◆ **取り組む課題**:
マゼランの航海を扱った文章では、スペインから出航した船は何せきで、乗船員は何人だったか。

◆ **抜粋文**:
┏━━
一五一九年八月一〇日、スペインから西へ向かって航海を始めた五せきの船がありました。 総指揮官はマゼラン。これにしたがう乗船員は二三九人。マゼランは、「地球はまるいから西へ西へ進めば、かならずアジアに出られるはずだ。」と考えて、スペイン国王カルロス一世をときふせ、国王から船と乗船員をかりて出航したのでした。 マゼランの一行は、まず南アメリカ大陸へ着き、その後、大陸ぞいに南へ南へと進みました。この大陸の南には必ず西へ進む道があると考えたからです。たしかにそれはありました。今「マゼラン海峡」と呼ばれている海峡がそれです。しかし、この海峡でマゼランは暴風雨におそわれ、ひどい目にあいました。 ところが、海峡を通りぬけてみると、見わたすかぎりの広い海があります。マゼランは、この海を「太平洋」と名づけました。しかし、この海は想像していたよりもはるかに大きな海で、いくら進んでも、島らしいものは見えません。そして、まきも水も食料もほとんど底をついたころ、一一〇日目にして、やっとフィリピンに着いたのです。 マゼラン自身は、このフィリピンで原住民との戦いのときに死んでしまいましたが、生き残った乗組員たちは、出航してから一一二二日目に、やっとスペインに着きました。つまり三年以上もの月日をかけて、世界一周をおえたわけなのです。もちろんこの三年間の旅をすごしてきた人々は、見るもの聞くものが新しいことばかりであったにちがいありません。
┗━━
◆ **生データ**:
┏━━
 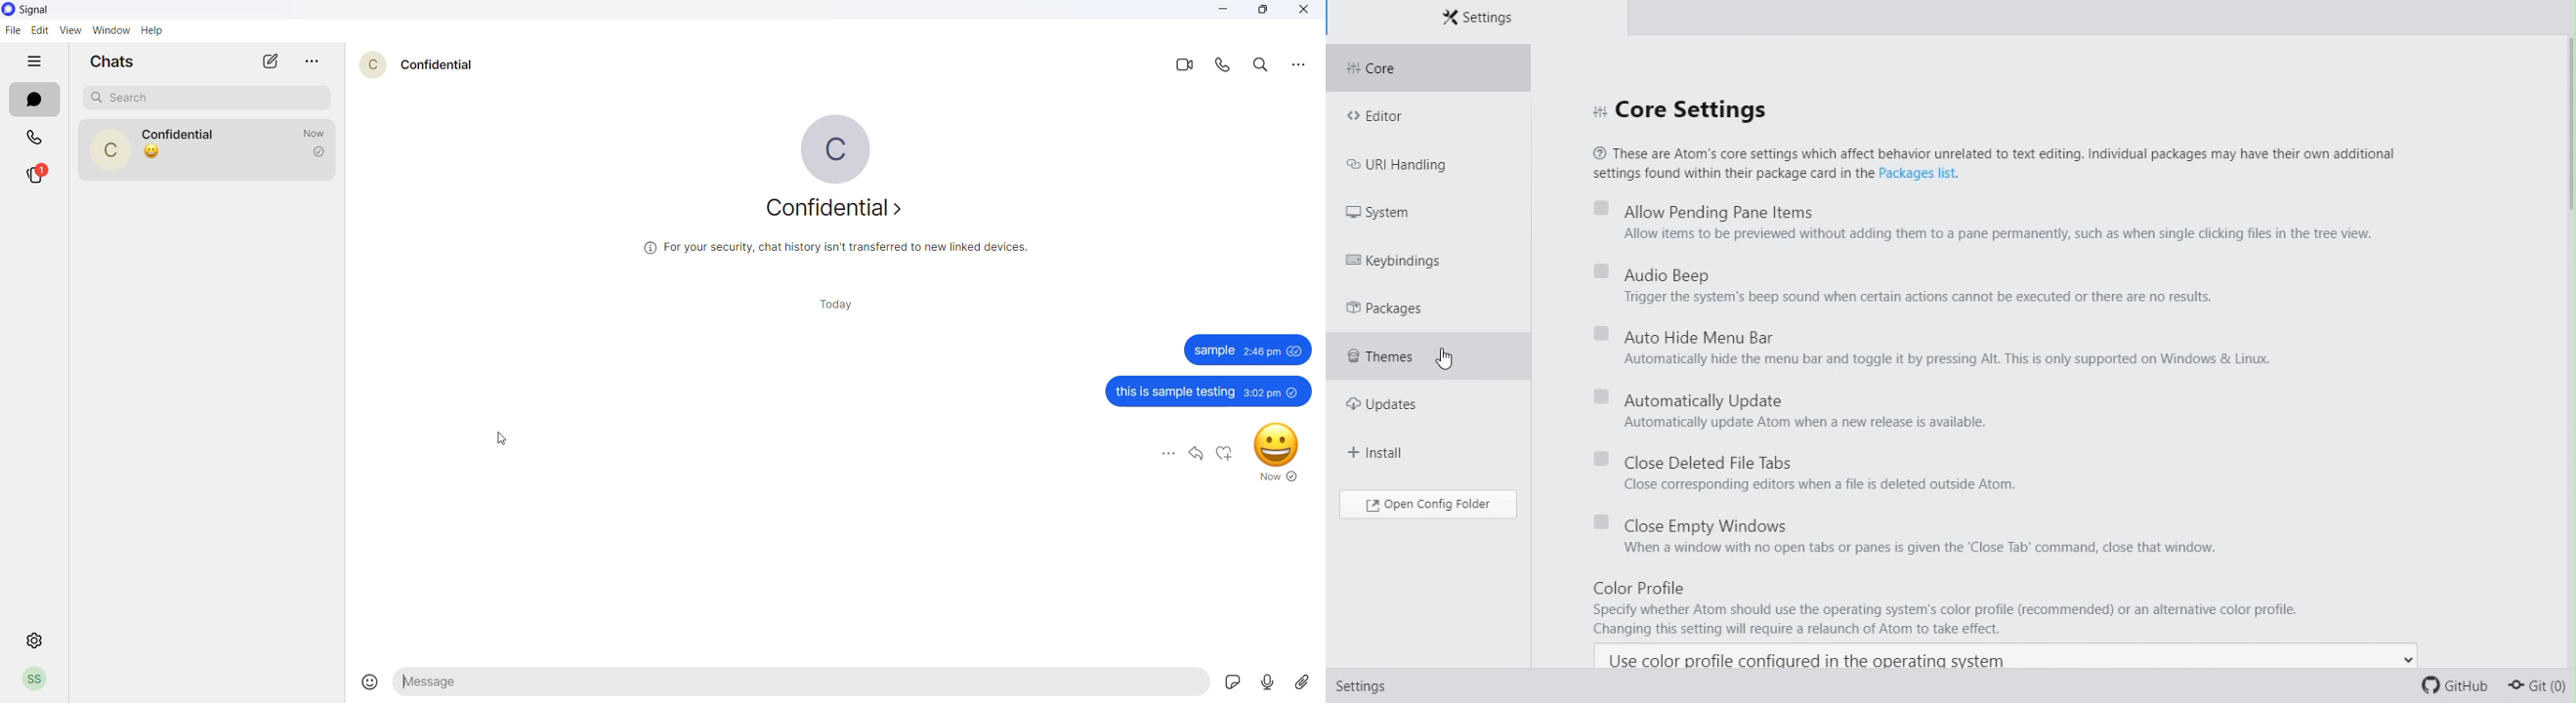 I want to click on System, so click(x=1390, y=213).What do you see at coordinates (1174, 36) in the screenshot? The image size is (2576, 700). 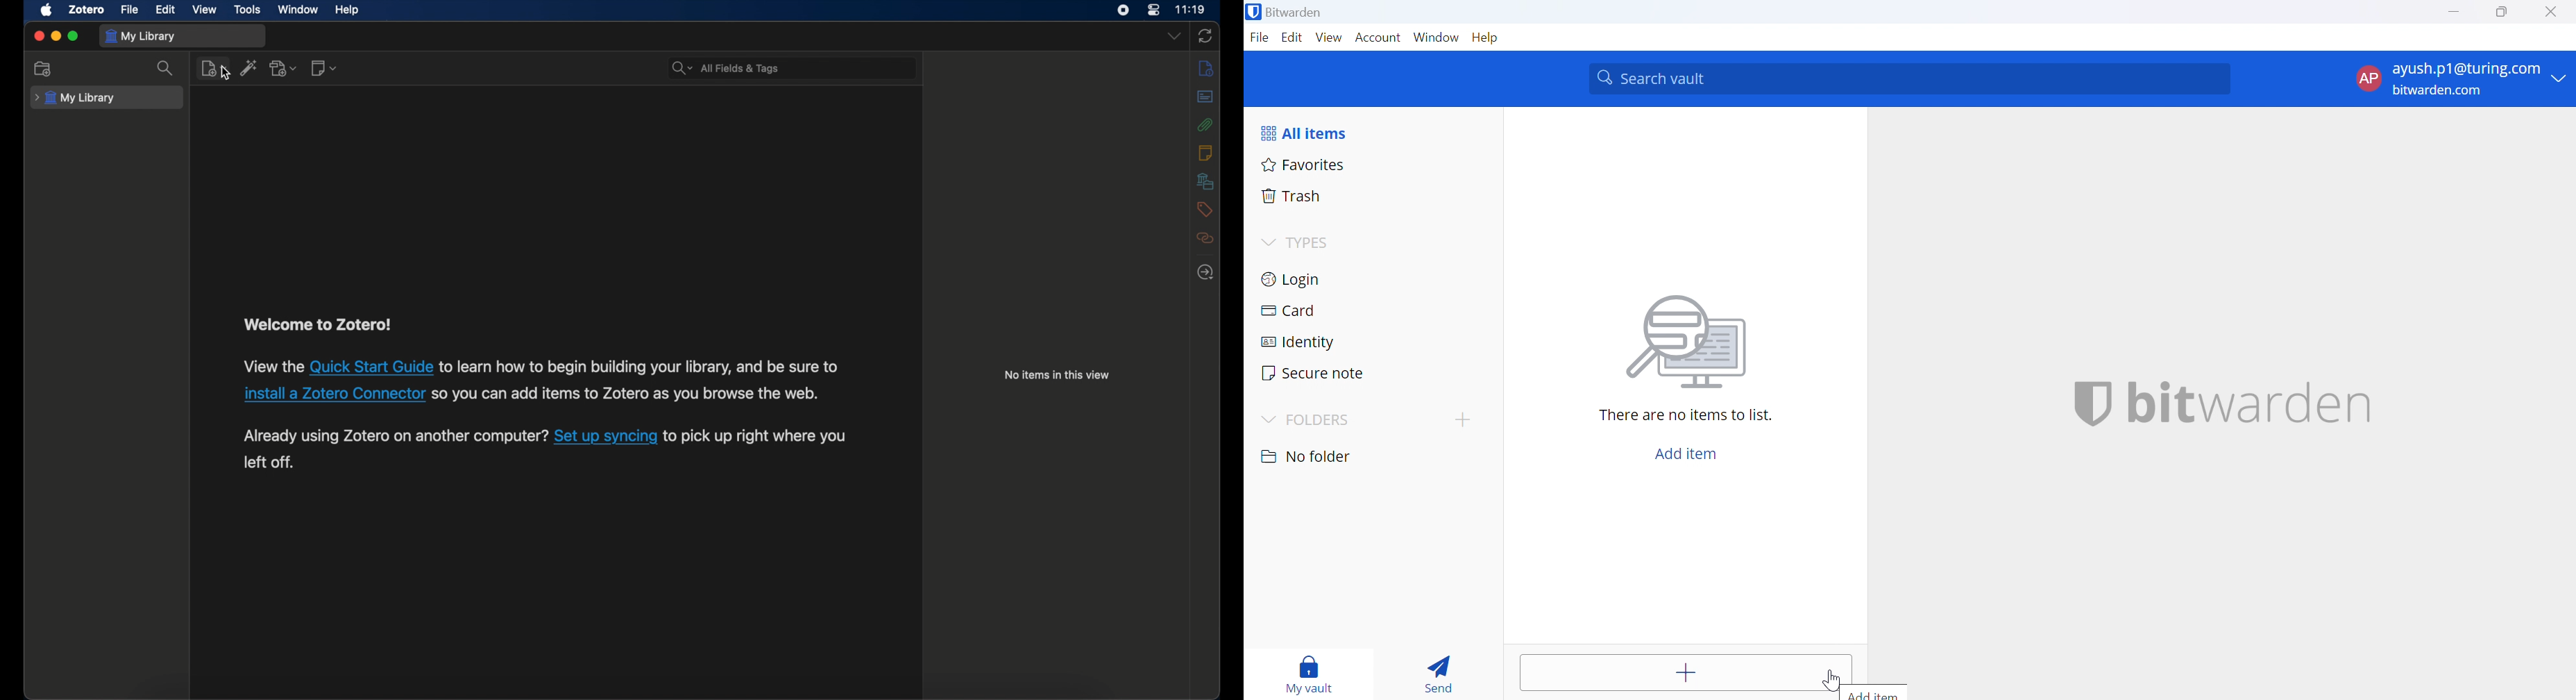 I see `dropdown` at bounding box center [1174, 36].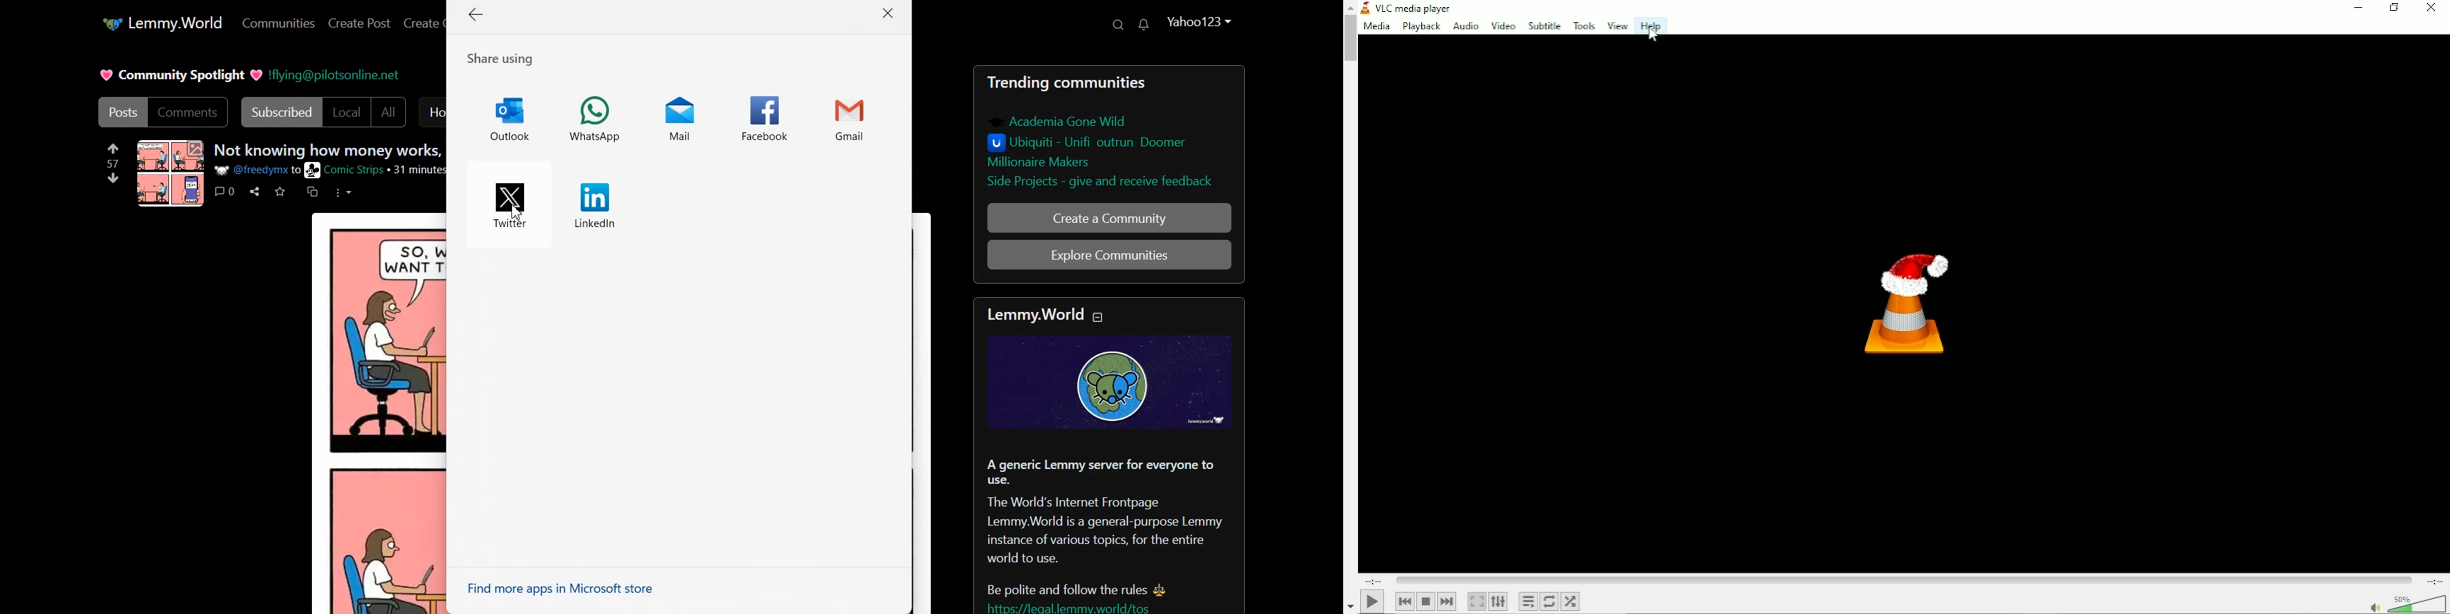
┗━━
◆ **この課題の答え**:
船は五せきで、乗船員は二三九人だった。